The Accidental Engineers

Shiny in Production

Managing Shiny Apps, Pipelines, and Tech Debt in the NHS.
Published

October 9, 2025

Abstract

The Accidental Engineers: Managing Shiny Apps, Pipelines, and Tech Debt in the NHS

How big should the hospitals of the future be? That’s the question we’re trying to answer. Our team has built a complex statistical model with over 100 parameters, using 140 million rows of patient data to help healthcare leaders plan for future demand. The model incorporates uncertainty, allowing users to explore different policy scenarios and compare their hospital against national benchmarks. But while the maths is complicated, the hardest part isn’t the modelling, it’s making sure everything keeps running smoothly.

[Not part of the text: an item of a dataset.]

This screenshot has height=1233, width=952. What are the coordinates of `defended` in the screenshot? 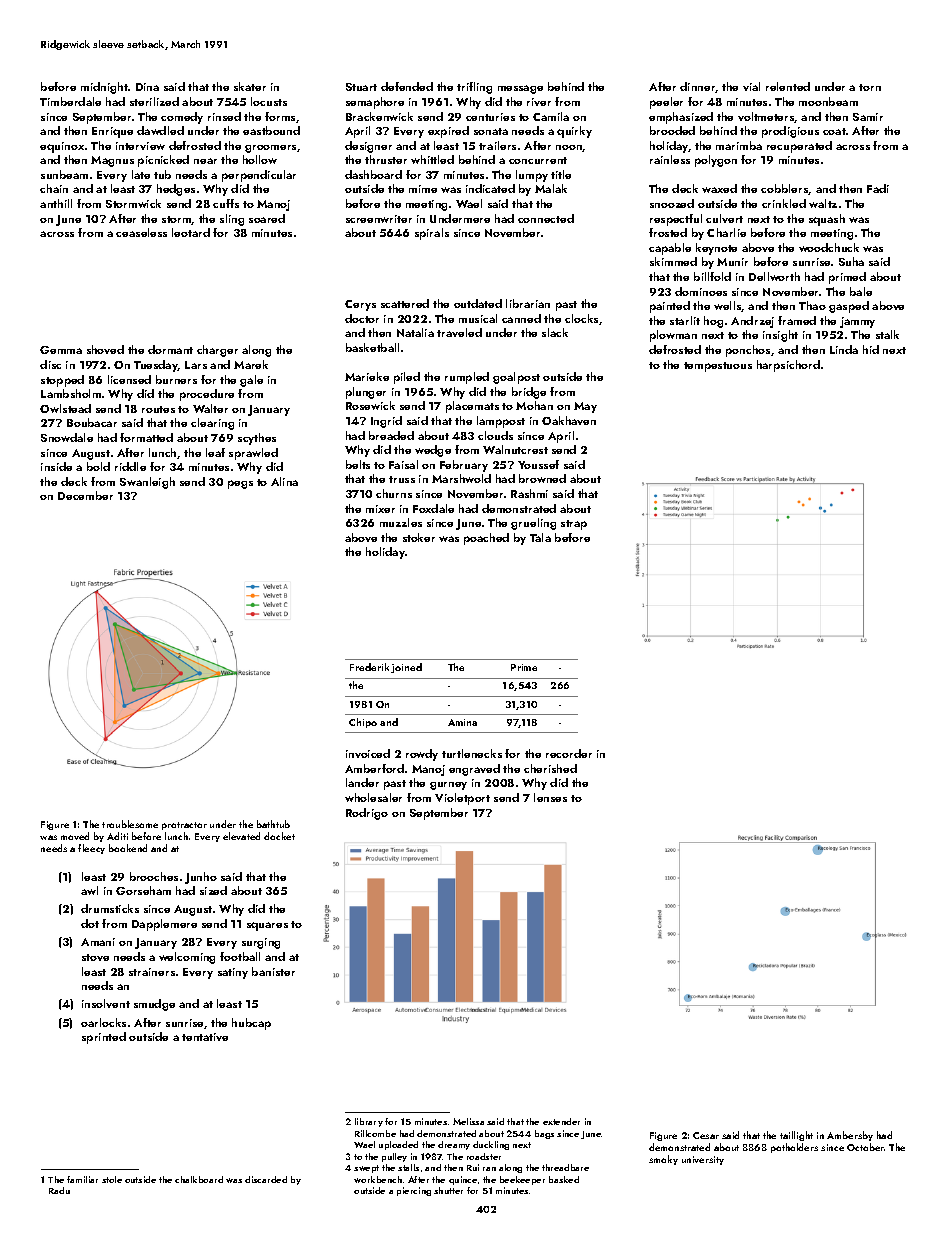 It's located at (407, 86).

What started as a small data science project has grown into a sprawling web of interconnected tools, and some days, it feels like we’ve become accidental software engineers. Maintaining multiple Shiny apps, APIs, and pipelines across R, Python, and PySpark means we’re now juggling Databricks workflows, GitHub Actions, Azure Blob Storage, and Posit Connect deployments. Every month, we release a new version of the model while ensuring legacy versions are maintained and compatible. And with technical debt piling up, we’re starting to ask: do we keep patching things, or should we tear it all down and start again?

This talk is an honest reflection on the challenges of managing large-scale Shiny apps in a high-pressure environment, how we balance new development with maintenance, and what we’ve learned along the way. The code for all our tools is available publicly on GitHub.